Task instructions:
Can you give every line of the material below as a numbered list, skipping any blank lines?

Records:
=======

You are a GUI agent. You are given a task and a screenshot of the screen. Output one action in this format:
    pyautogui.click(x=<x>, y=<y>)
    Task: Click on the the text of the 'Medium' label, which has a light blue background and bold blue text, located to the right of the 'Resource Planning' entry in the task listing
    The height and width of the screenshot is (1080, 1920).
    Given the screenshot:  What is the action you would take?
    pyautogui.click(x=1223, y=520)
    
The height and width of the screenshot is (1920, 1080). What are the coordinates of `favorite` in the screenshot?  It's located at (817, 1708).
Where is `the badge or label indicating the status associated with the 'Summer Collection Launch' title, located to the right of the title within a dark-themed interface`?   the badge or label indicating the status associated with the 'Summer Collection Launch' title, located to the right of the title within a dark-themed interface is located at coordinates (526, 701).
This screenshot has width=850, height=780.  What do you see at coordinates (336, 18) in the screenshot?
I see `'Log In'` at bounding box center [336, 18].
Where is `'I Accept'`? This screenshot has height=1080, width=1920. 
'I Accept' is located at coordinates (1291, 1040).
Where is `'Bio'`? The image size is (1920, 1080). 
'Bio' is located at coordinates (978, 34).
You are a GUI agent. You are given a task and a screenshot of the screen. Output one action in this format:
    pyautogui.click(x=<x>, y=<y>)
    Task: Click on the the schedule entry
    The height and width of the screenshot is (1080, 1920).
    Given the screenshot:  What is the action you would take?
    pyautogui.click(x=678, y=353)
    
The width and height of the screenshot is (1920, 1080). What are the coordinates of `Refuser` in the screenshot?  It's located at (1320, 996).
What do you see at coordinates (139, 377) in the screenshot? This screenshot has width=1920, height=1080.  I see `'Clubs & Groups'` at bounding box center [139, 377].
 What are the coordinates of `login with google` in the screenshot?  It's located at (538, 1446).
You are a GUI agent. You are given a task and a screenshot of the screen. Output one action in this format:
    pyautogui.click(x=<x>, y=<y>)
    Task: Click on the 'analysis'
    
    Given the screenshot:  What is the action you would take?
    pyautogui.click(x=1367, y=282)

=======

Full response:
1. You are a GUI agent. You are given a task and a screenshot of the screen. Output one action in this format:
2.     pyautogui.click(x=<x>, y=<y>)
3.     Task: Click on the the text of the 'Medium' label, which has a light blue background and bold blue text, located to the right of the 'Resource Planning' entry in the task listing
4.     The height and width of the screenshot is (1080, 1920).
5.     Given the screenshot:  What is the action you would take?
6.     pyautogui.click(x=1223, y=520)
7. The height and width of the screenshot is (1920, 1080). What are the coordinates of `favorite` in the screenshot?  It's located at (817, 1708).
8. Where is `the badge or label indicating the status associated with the 'Summer Collection Launch' title, located to the right of the title within a dark-themed interface`?   the badge or label indicating the status associated with the 'Summer Collection Launch' title, located to the right of the title within a dark-themed interface is located at coordinates (526, 701).
9. This screenshot has width=850, height=780.  What do you see at coordinates (336, 18) in the screenshot?
10. I see `'Log In'` at bounding box center [336, 18].
11. Where is `'I Accept'`? This screenshot has height=1080, width=1920. 
12. 'I Accept' is located at coordinates (1291, 1040).
13. Where is `'Bio'`? The image size is (1920, 1080). 
14. 'Bio' is located at coordinates (978, 34).
15. You are a GUI agent. You are given a task and a screenshot of the screen. Output one action in this format:
16.     pyautogui.click(x=<x>, y=<y>)
17.     Task: Click on the the schedule entry
18.     The height and width of the screenshot is (1080, 1920).
19.     Given the screenshot:  What is the action you would take?
20.     pyautogui.click(x=678, y=353)
21. The width and height of the screenshot is (1920, 1080). What are the coordinates of `Refuser` in the screenshot?  It's located at (1320, 996).
22. What do you see at coordinates (139, 377) in the screenshot? This screenshot has width=1920, height=1080.  I see `'Clubs & Groups'` at bounding box center [139, 377].
23.  What are the coordinates of `login with google` in the screenshot?  It's located at (538, 1446).
24. You are a GUI agent. You are given a task and a screenshot of the screen. Output one action in this format:
25.     pyautogui.click(x=<x>, y=<y>)
26.     Task: Click on the 'analysis'
27.     Given the screenshot:  What is the action you would take?
28.     pyautogui.click(x=1367, y=282)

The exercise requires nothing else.